Red light for Anderson localization

TL;DR

This paper reviews the challenges and controversies in observing Anderson localization of light in three-dimensional disordered media, highlighting experimental difficulties and proposing alternative approaches to achieve localization.

Contribution

It critically examines past experimental claims, discusses reasons for difficulties, and suggests new strategies involving structured scatterers and cold atoms to observe Anderson localization.

Findings

Previous experiments often misinterpreted fluorescence as localization.

Experimental observation of 3D Anderson localization remains elusive due to material and near-field effects.
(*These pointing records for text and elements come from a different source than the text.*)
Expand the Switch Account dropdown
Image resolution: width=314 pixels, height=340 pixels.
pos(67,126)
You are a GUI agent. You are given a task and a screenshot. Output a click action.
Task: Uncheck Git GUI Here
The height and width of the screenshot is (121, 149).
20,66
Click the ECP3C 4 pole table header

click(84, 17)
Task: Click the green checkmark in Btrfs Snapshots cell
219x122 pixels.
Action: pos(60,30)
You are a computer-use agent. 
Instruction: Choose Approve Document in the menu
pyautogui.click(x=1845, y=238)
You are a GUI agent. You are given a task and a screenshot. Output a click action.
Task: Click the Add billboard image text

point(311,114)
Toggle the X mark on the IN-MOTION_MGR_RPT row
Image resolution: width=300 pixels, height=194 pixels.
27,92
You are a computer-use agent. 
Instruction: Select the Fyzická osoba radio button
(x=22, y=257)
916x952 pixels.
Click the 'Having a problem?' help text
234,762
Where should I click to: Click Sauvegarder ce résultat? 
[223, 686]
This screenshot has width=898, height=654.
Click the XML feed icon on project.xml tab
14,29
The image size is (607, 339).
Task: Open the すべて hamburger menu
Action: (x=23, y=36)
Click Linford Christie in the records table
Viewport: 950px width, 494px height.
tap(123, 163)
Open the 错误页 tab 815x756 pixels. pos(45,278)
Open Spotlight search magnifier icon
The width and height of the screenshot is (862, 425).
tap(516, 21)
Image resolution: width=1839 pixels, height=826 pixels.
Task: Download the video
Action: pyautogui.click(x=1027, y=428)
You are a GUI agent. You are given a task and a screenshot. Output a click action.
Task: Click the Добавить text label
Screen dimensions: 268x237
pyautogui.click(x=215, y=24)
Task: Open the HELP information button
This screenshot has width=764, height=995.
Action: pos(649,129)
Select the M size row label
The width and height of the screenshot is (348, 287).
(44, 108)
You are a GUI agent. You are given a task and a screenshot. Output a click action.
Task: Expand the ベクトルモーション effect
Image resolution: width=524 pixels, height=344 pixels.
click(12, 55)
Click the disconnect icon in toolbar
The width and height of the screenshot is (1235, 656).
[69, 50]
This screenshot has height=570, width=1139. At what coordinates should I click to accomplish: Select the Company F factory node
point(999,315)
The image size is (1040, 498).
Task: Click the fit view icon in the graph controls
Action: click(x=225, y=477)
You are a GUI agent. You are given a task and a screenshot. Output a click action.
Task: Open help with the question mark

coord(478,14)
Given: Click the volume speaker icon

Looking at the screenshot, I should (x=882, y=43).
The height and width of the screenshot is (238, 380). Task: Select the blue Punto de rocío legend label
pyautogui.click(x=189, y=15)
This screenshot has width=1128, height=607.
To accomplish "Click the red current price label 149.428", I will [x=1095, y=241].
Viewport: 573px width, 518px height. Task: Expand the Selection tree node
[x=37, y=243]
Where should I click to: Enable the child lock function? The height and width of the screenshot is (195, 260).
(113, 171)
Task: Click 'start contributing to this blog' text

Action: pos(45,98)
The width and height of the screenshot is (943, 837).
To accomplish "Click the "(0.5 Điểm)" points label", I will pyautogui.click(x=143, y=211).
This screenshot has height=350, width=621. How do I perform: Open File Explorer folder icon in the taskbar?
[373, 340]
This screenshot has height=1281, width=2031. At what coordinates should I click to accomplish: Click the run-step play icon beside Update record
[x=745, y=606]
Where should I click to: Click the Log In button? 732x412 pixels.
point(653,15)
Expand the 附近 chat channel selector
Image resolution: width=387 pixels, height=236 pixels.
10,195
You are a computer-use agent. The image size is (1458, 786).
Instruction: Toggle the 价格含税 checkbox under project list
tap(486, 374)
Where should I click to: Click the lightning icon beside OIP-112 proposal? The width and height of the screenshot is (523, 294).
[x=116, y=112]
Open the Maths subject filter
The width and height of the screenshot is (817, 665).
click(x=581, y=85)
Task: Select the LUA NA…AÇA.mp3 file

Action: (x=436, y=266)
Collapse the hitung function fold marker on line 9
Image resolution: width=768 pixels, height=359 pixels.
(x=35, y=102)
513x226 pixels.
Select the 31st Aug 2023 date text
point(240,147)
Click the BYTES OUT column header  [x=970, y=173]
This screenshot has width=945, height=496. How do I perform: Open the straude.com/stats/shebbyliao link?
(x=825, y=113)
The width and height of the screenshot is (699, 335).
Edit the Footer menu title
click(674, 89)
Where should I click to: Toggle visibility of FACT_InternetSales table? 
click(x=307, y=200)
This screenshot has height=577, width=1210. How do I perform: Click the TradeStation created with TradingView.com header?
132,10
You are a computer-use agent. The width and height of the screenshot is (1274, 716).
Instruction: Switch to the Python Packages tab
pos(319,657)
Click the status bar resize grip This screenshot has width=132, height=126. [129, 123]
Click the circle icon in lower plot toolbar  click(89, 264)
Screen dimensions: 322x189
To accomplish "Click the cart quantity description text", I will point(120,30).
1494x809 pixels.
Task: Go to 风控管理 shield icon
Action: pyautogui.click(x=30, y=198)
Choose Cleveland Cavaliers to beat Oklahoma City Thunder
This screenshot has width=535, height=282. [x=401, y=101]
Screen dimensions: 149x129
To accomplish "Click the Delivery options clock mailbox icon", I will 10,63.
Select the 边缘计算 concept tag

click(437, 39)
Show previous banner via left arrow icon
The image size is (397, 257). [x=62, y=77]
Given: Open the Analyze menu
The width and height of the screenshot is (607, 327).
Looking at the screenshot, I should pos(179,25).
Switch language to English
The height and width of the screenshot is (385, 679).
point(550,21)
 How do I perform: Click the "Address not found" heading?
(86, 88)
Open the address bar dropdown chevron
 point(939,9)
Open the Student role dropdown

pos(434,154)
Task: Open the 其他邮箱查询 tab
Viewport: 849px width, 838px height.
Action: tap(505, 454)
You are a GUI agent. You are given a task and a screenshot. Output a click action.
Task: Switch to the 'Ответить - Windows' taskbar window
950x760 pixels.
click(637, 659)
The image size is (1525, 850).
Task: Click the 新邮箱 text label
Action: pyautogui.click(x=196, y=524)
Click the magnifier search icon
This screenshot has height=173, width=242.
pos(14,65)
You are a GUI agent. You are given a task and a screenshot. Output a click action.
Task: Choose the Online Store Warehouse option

Proposed methods include using partially ordered materials and cold atom clouds.

Abstract

During the last 30 years, the search for Anderson localization of light in three-dimensional (3D) disordered samples yielded a number of experimental observations that were first considered successful, then disputed by opponents, and later refuted by their authors. This includes recent results for light in TiO_2 powders that T. Sperling et al. now show to be due to fluorescence and not to Anderson localization (New J. Phys. 18 (2016) 013039). The difficulty of observing Anderson localization of light in 3D may be due to a number of factors: insufficient optical contrast between the components of the disordered material, near-field effects, etc. The way to overcome these difficulties may consist in using partially ordered materials, complex structured scatterers, or clouds of cold atoms in magnetic fields.